Paul Thomas Anderson's Inherent Vice will have its official world premiere at the New York film festival. Based on the book by Thomas Pynchon and starring Joaquin Phoenix as a pot-smoking PI in 70s California, Anderson's seventh feature will screen on 4 October at the festival's centrepiece gala.
Inherent Vice joins David Fincher's murder mystery Gone Girl in New York, showing off the event's muscle in the scrap between festivals to lay claim to the world premieres of likely Oscar contenders. In recent years the festival has hosted the first showing of Ang Lee's Life of Pi, Spike Jonze's Her and Paul Greengrass's Captain Phillips, all of which went on to win Oscars.

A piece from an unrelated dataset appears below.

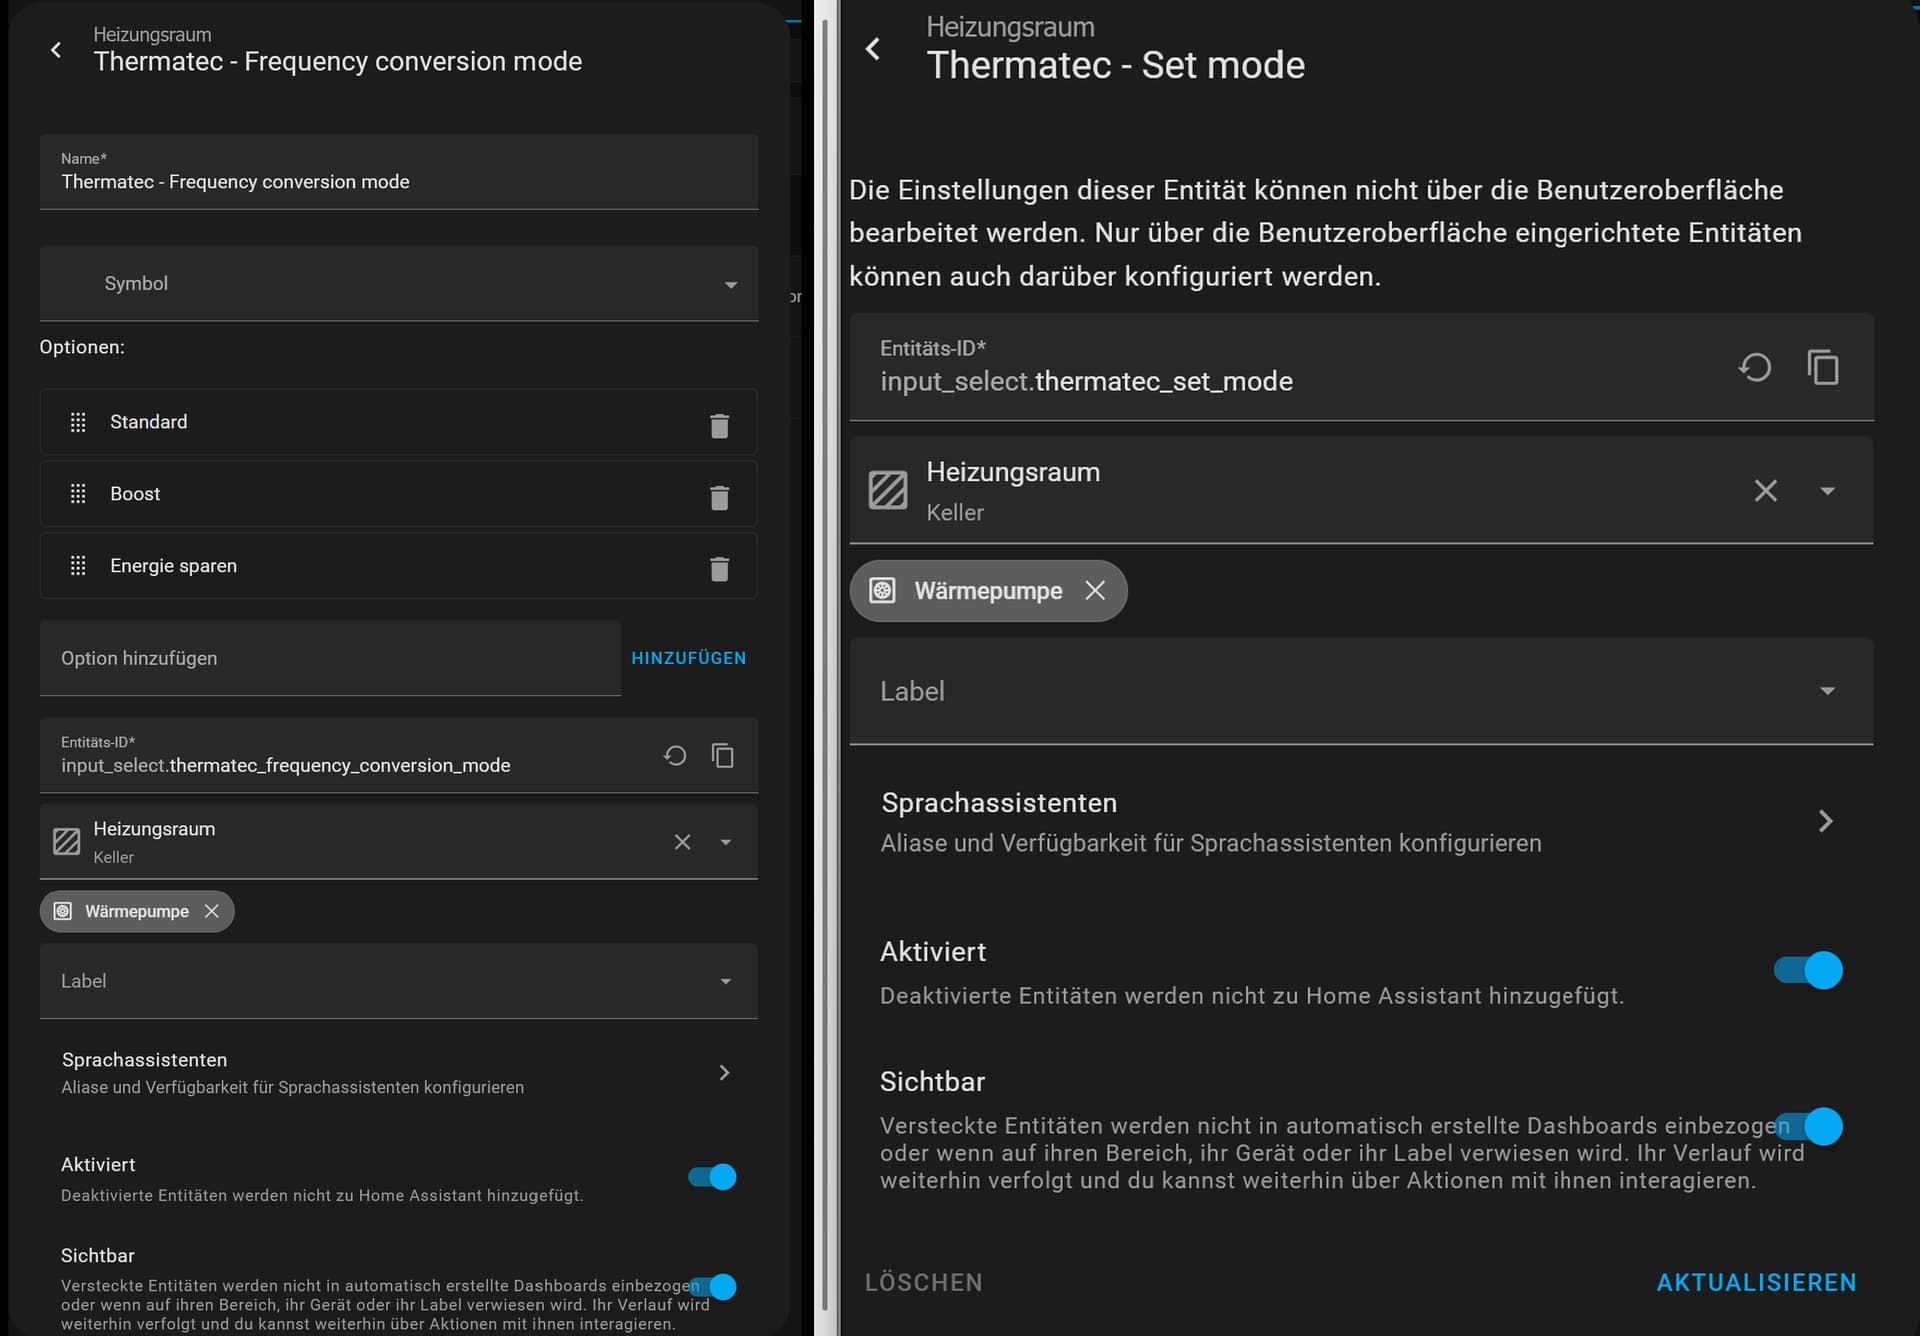Click the HINZUFÜGEN button
Screen dimensions: 1920x1336
(688, 658)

The New York launch of the two high-profile films suggests a knock-on effect from the Toronto film festival's decision to stop films screened at the overlapping Telluride and Venice film festivals from playing during its opening weekend. Starting this year Toronto will not play any films that have had previous public screenings in its first few days.
By launching in New York, Anderson and Fincher retain the opportunity to screen their film at Telluride a month earlier. The Colorado festival is a strong springboard for launching an Oscar winner. It played host to the first screenings of Steve McQueen's 12 Years a Slave, which won the best-picture Oscar in March this year. Anderson's previous film, The Master, which also starred Phoenix, launched at the Venice film festival in 2012. Despite multiple nominations, it failed to win an Oscar.
Inherent Vice is the story of drug-addled Larry "Doc" Sportello, a private detective who gets pulled into a murder investigation after taking on a case from an ex-girlfriend. Anderson's cast also includes Josh Brolin, Benicio del Toro, Reese Witherspoon and Owen Wilson. Pynchon's book, which mixes real-life elements (such as the arrest and trial of the Manson Family) into the fiction, was adapted by Anderson.
The 52nd New York film festival runs from 26 September to 12 October.